» Exercise requirements
Exact copies of all the entries are required, and no pictures should appear in them.

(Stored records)
══════════
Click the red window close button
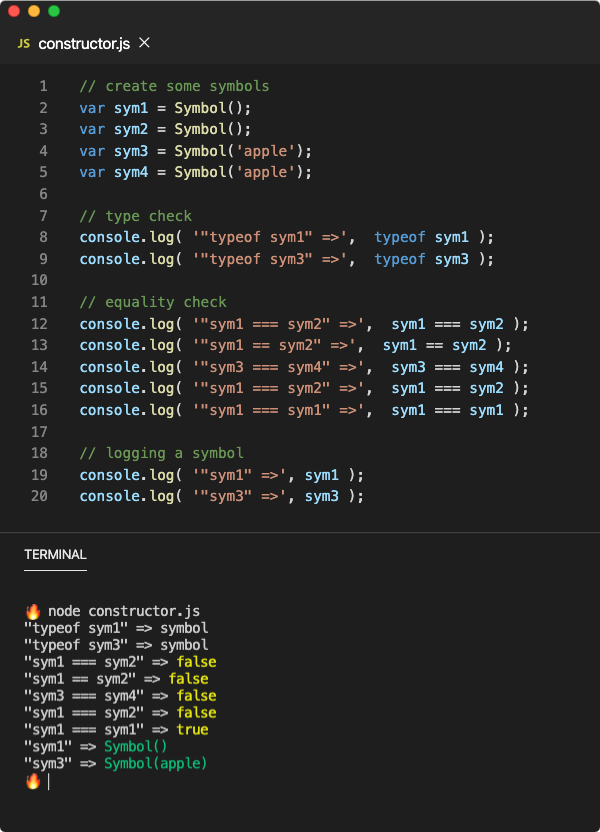The height and width of the screenshot is (832, 600). click(x=14, y=11)
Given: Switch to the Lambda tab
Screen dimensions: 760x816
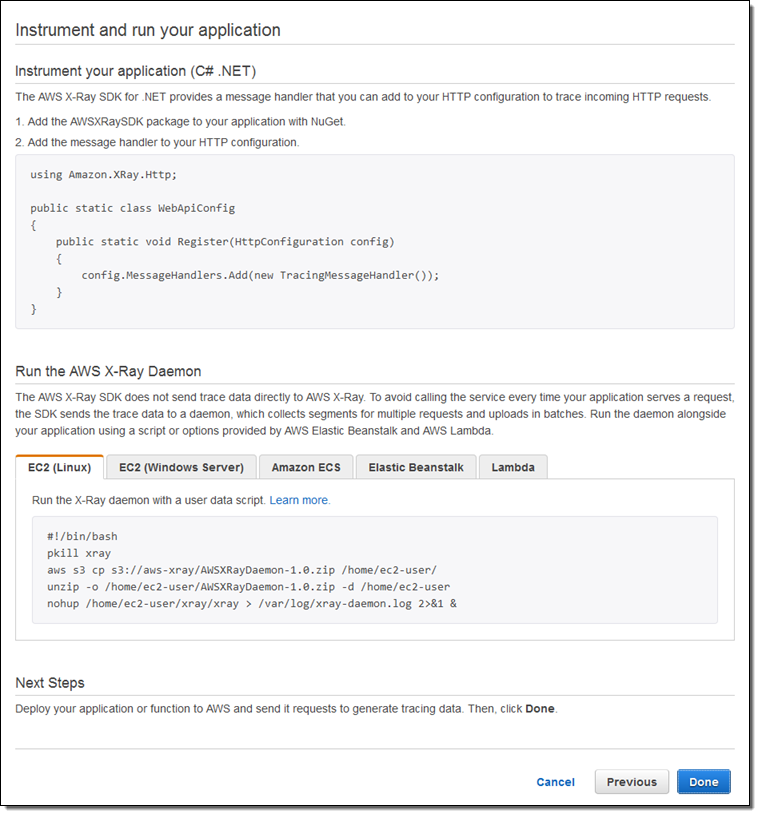Looking at the screenshot, I should (513, 467).
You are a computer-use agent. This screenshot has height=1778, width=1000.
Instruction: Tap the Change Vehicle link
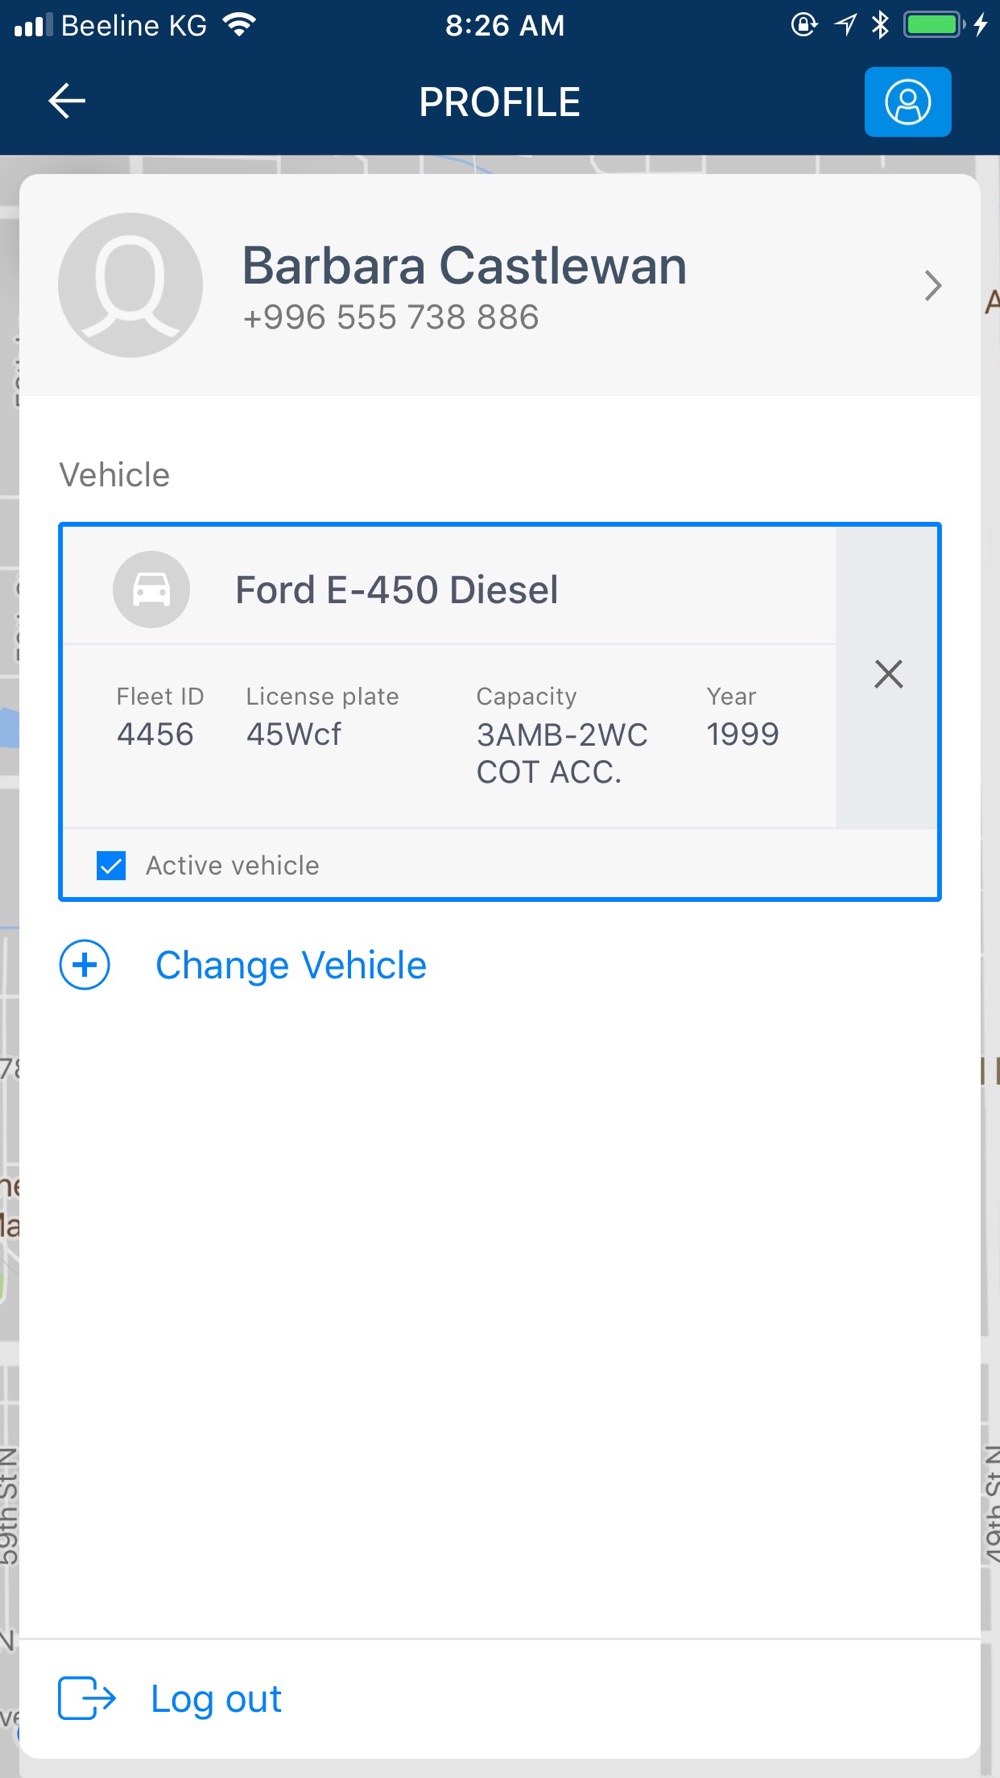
══════════
» Solution to this exercise
Click the red window close button
The height and width of the screenshot is (832, 600). click(x=14, y=11)
Given: Switch to the Lambda tab
Screen dimensions: 760x816
Looking at the screenshot, I should (513, 467).
You are a computer-use agent. This screenshot has height=1778, width=1000.
Instruction: Tap the Change Vehicle link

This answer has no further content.